Change Places with Me(22)
“She doesn’t have feelings.”
“Clara! That’s not my girl!”
“Read,” Clara would say, as she did every night, asking to hear the Brothers Grimm fairy tale “Little Snow-white”—that was its proper title, with the word “Little” and a hyphen between “Snow” and “white.” Of course, Clara, at eight, could read it herself, but this was something she and her dad had always done, way before he met someone and married again. When he read, Clara always held tight to the elephant that had been her mother’s favorite childhood toy, loved so hard its fur was gone. If her room ever caught fire, this was the prized possession Clara would rescue.
These were the best times, hearing the story at night, no matter what might’ve gone wrong during the day. On that particular brisk September afternoon, her dad had taken her to the zoo. But Clara found animals so alien—they couldn’t talk, so how did you know what they were thinking?—especially the nocturnal creatures at the back of the House of Primates, in an exhibit dark as night. Ugly bats hung upside down and a weird thing called a slow loris had eyes as big as saucers. A woman who fed purple grapes to shrieking monkeys told Clara what “nocturnal” meant, though Clara hadn’t asked.
“Phil, she’s got to get some sleep. She’s got school tomorrow,” her stepmother said, standing now in Clara’s doorway, arms folded, a stern expression on her face, dark-blue eyes focused like a laser on the scene before her. She wore one of those dumb kimonos she always had on at home, black and white, tied at the waist, and she had that long hair, thick as vines. What had her stepmother been doing, before trying to ruin story time for Clara? Probably reading a book so thick the title fit across the spine instead of down it, or watching an old black-and-white movie. Clara didn’t understand that. Movies were supposed to be in color. Life was in color, wasn’t it? Clara didn’t understand anything about her stepmother.
“Read,” Clara said again.
“Phil, she’s had such a long day at the zoo.”
“Clara didn’t like it,” her dad said. “Just like you.”
No, it wasn’t at all the same, Clara was sure, even if they both happened to feel the same way about something.
“I’m not a fan of zoos, it’s true,” her stepmother said, unfolding her arms. “I know they’re all ecological and environmental and animal conscious and all that. Still, I don’t like to see animals in cages. Humane cages, but cages.”
Which meant her reason wasn’t the same after all.
“Time to call it a night,” her stepmother urged him, still in the doorway, tugging on a gold necklace with a heart-shaped pendant, a gift from Clara’s dad. The stepmother wore no other jewelry except for a thin, delicate wedding band. They’d gotten married just that spring, and by a clerk at city hall. The ceremony, her dad had told her, took all of five minutes. “She likes things quiet,” her dad had said. “No big shindig for her.” Clara had never known her mom, who died so long ago, but there were pictures, including a large one in the living room, where she was laughing. Her dad said of her, “She was so much fun.” The stepmother wasn’t.
“Daddy, don’t stop reading,” Clara pleaded. “The Queen killed Snow-white after she failed three times.” Clara kept careful count. First the Queen ordered the huntsman to kill Snow-white, but he took pity on her and wouldn’t do it. Then the Queen disguised herself as an old woman selling lace, and tied Snow-white up tightly in a lace bodice, but Snow-white was with the seven dwarves by then, and they unlaced her. Then the Queen disguised herself again and created a poison comb that she put in Snow-white’s hair; again the dwarves saved her, removing the comb. Finally, again in disguise, the Queen tempted Snow-white into eating a poisoned apple. The dwarves were at a loss and pronounced her dead.

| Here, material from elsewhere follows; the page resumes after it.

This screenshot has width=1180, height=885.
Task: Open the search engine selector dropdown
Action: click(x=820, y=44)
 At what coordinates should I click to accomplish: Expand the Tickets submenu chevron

“But she’s not dead, not really,” Clara’s dad said. “She’s in a kind of trance.”
“Can she see?”
“Her eyes are closed.”
“If she opens her eyes?”
“She’s in a glass coffin. Things would look far away, blurred.”
“Like clouds?”
“Something like that.”
“Can she hear?”
“Sounds would be muffled, too.”
“Like when you’re under water? In the tub I can stick my whole head under and hold my breath.”

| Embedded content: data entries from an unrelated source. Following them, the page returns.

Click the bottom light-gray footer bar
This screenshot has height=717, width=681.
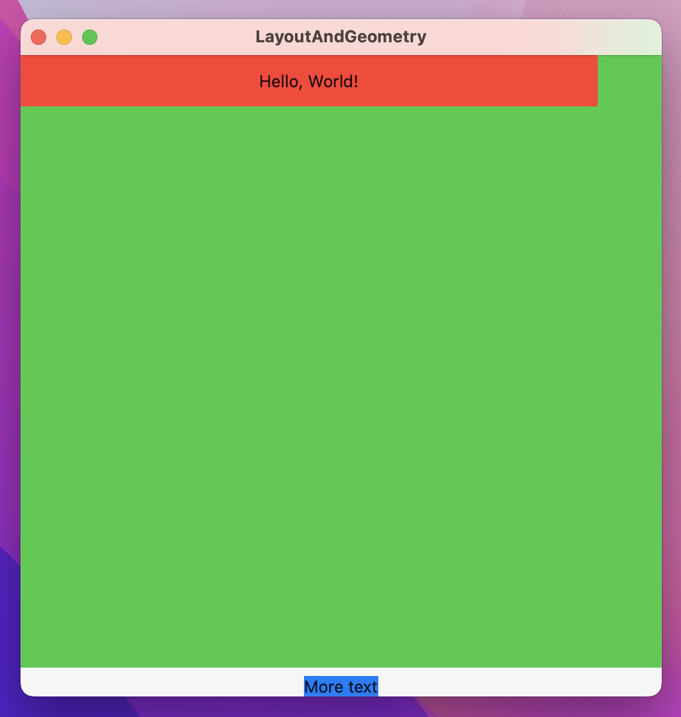coord(160,681)
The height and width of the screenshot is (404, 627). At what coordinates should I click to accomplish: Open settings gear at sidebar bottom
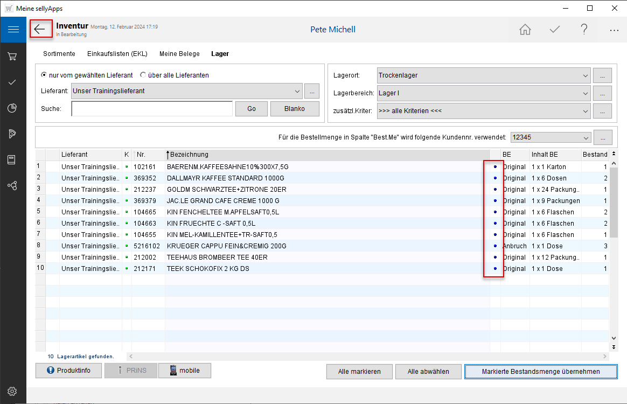[13, 391]
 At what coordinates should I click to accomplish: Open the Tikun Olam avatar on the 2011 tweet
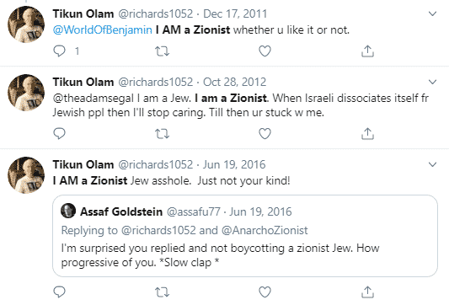[x=26, y=24]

“She asks these questions so she doesn’t have to go to sleep,” her stepmother broke in, still in the doorway, no closer. Sometimes Clara thought there was an invisible barrier there, keeping her out. Which was good.
“She’s always been full of questions,” her dad said, sounding proud.
“Stubborn,” her stepmother said.
“Strong willed.”
“How does it end?” Clara asked, of course knowing exactly how it ended.
But it was her stepmother who said, “Snow-white’s in the glass coffin a long, long time. A prince falls in love with her on sight and takes her back to his castle, and on the bumpy ride home the piece of apple in her throat comes unstuck and she wakes up and they get married. Strange ending, though. At the wedding, the Queen is forced to put on iron slippers that have been heated by fire, and dance until she dies. Whose idea was that? Snow-white’s?”